-------- MATERIAL TO PROCESS
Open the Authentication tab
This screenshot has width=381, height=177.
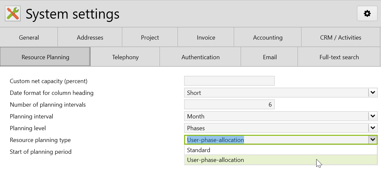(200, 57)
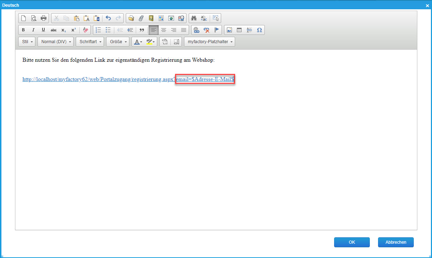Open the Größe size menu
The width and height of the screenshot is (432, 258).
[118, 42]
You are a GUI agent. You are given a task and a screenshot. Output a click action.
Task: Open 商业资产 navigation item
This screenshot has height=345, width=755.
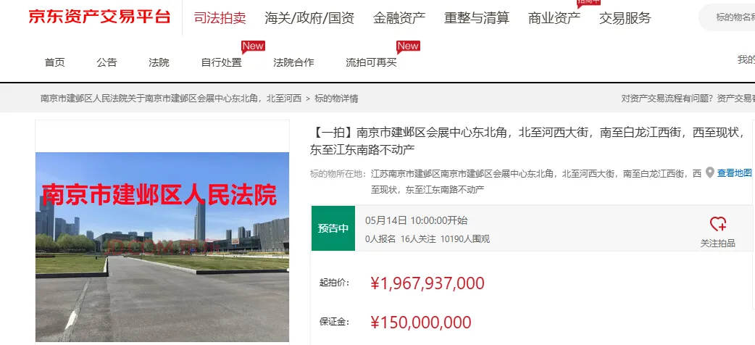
----------------
Every record above should be set down exactly, with the pictures left out.

Open the Authentication tab
This screenshot has width=381, height=177.
(200, 57)
Open the Größe size menu
The width and height of the screenshot is (432, 258).
[118, 42]
You are a GUI agent. You are given a task and a screenshot. Output a click action.
Task: Open 商业资产 navigation item
This screenshot has height=345, width=755.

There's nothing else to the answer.